━━━━━ THE DATA ━━━━━

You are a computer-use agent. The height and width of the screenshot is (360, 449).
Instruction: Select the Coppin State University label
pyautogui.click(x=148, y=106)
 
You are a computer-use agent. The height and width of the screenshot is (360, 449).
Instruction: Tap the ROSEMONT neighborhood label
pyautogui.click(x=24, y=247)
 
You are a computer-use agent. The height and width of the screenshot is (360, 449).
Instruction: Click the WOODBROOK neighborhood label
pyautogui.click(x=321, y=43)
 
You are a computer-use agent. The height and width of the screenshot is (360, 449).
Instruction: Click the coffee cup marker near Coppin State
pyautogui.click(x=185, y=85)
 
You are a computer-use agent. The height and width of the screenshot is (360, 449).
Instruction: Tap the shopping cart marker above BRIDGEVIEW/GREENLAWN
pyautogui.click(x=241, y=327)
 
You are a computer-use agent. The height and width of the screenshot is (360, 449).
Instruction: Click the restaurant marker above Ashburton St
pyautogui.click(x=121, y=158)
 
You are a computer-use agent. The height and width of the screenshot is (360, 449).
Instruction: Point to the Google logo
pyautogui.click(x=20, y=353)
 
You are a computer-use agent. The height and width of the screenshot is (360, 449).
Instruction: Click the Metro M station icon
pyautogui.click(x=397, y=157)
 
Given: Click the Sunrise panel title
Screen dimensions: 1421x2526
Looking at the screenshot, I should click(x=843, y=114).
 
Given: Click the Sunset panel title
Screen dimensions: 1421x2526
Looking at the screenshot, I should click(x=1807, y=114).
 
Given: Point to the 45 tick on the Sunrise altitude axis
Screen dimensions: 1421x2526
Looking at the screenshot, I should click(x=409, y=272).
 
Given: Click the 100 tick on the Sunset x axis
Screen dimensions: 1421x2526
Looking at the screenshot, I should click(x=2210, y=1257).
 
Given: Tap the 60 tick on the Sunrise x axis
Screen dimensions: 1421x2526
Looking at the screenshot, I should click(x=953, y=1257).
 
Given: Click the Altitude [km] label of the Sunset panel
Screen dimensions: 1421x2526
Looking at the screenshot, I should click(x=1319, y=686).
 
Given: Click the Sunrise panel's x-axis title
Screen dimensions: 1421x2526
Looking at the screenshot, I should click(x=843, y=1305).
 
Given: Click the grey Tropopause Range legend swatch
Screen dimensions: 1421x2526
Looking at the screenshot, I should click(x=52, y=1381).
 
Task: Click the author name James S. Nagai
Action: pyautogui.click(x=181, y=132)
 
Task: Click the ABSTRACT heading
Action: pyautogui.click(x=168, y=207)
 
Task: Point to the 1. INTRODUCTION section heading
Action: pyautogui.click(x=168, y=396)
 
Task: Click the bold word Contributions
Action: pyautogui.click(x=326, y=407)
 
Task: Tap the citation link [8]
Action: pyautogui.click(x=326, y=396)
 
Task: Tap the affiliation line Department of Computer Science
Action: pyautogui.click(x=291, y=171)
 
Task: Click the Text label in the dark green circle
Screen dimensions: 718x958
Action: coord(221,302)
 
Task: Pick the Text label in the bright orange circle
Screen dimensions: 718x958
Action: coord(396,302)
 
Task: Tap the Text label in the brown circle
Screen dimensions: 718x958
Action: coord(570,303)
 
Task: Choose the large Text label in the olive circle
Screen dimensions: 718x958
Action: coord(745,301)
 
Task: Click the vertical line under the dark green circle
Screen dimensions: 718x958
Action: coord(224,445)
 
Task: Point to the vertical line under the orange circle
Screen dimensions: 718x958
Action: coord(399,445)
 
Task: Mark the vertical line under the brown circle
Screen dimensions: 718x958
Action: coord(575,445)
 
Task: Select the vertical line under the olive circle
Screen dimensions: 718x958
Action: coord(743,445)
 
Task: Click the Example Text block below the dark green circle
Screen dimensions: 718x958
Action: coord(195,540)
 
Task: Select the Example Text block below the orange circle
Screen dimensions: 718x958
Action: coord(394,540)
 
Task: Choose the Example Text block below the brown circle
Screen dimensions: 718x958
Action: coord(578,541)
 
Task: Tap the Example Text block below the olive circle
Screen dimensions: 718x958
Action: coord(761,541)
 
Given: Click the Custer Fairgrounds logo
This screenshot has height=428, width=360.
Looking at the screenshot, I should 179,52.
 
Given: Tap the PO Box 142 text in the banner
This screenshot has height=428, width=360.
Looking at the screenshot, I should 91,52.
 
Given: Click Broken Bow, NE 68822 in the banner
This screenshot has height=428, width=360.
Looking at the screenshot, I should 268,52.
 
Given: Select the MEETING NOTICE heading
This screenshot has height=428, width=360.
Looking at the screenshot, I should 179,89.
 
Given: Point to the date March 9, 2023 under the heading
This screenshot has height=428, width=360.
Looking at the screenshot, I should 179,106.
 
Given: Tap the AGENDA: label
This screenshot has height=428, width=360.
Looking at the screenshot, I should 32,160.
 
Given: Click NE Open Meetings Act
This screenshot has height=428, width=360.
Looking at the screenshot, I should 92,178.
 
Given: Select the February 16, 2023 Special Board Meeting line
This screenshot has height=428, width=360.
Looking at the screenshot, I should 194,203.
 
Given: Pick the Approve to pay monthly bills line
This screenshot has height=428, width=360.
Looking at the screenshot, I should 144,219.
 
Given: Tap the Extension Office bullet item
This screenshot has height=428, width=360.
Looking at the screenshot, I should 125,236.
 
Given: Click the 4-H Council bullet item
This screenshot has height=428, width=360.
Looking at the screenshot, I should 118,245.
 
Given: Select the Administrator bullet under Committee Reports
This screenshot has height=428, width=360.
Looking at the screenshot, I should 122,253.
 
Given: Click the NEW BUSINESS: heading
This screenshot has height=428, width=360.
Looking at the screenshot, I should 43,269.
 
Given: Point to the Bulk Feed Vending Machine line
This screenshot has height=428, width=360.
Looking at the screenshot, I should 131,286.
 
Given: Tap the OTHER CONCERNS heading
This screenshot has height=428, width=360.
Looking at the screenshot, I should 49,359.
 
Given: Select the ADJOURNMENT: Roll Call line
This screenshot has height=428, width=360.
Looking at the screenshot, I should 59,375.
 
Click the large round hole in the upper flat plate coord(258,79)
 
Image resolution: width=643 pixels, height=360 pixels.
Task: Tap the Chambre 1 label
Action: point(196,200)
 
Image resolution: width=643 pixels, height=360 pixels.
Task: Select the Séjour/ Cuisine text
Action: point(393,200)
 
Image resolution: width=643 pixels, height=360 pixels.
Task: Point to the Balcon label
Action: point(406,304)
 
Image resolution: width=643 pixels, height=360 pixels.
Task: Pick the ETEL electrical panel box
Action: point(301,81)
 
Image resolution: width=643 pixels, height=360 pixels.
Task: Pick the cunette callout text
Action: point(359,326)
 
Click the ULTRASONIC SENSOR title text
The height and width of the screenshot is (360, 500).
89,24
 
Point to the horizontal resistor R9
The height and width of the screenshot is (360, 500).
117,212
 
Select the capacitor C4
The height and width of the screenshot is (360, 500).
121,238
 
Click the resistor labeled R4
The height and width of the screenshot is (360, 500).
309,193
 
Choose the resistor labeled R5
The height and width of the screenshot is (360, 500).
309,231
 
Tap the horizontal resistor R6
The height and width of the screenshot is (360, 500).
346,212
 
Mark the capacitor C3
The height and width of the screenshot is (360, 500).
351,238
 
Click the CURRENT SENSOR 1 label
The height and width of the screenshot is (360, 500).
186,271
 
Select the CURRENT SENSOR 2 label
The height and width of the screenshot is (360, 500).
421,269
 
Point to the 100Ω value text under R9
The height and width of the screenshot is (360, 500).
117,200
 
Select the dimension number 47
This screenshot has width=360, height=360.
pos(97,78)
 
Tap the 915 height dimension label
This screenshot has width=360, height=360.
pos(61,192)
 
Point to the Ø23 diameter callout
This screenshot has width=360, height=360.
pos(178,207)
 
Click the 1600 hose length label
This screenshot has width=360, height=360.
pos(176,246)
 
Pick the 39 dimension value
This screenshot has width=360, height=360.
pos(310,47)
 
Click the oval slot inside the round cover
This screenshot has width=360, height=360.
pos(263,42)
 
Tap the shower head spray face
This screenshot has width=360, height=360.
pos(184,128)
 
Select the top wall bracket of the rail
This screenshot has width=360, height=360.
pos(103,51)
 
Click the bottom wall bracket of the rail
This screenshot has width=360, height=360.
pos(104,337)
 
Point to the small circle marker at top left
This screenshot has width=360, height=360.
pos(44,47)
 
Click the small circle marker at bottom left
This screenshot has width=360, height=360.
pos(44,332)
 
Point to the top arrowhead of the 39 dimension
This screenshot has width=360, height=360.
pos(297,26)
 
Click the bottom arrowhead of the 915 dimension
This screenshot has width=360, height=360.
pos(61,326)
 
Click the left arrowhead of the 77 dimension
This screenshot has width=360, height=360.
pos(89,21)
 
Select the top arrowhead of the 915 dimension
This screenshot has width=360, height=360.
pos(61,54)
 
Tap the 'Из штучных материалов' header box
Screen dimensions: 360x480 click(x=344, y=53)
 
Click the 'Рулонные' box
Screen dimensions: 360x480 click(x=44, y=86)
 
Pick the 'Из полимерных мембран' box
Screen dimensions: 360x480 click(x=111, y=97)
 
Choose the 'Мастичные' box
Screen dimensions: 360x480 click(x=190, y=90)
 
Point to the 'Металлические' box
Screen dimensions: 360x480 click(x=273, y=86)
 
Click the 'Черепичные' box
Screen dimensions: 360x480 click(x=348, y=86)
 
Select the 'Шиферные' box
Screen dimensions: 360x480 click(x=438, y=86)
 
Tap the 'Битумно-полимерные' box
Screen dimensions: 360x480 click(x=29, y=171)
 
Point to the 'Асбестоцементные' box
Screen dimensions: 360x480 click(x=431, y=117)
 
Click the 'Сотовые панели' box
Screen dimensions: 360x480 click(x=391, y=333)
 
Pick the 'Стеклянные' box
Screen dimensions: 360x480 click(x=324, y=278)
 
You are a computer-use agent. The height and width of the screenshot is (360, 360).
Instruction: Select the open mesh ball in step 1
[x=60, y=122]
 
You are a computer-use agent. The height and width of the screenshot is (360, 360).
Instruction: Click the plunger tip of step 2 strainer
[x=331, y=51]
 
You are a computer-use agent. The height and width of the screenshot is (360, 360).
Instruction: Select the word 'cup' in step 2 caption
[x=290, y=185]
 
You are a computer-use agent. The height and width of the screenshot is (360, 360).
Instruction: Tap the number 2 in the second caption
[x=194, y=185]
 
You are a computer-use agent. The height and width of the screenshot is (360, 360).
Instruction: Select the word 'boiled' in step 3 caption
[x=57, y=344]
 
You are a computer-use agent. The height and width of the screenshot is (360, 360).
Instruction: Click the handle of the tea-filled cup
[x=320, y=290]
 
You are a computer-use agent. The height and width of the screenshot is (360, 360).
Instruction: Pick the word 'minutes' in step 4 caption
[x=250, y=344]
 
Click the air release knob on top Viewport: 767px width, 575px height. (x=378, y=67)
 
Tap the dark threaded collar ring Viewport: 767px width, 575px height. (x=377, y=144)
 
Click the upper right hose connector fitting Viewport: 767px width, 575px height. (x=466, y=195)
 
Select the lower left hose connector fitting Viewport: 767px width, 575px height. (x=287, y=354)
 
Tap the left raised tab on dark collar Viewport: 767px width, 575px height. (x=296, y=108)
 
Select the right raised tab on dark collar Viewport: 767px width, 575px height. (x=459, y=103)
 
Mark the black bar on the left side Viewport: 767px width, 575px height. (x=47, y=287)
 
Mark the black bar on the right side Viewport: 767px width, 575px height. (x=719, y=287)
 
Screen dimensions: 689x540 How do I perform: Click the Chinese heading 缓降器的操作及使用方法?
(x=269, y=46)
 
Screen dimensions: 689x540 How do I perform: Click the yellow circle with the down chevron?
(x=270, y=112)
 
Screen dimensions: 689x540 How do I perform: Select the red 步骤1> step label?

━━━━━

__REQUIREMENTS__
Update the stretch from the line containing "Screen dimensions: 689x540 How do I perform: Click the yellow" through the end of the records by changing "circle" to "disc", leaving everything else unchanged.

__WRITTEN ANSWER__
Screen dimensions: 689x540 How do I perform: Click the yellow disc with the down chevron?
(x=270, y=112)
 
Screen dimensions: 689x540 How do I perform: Select the red 步骤1> step label?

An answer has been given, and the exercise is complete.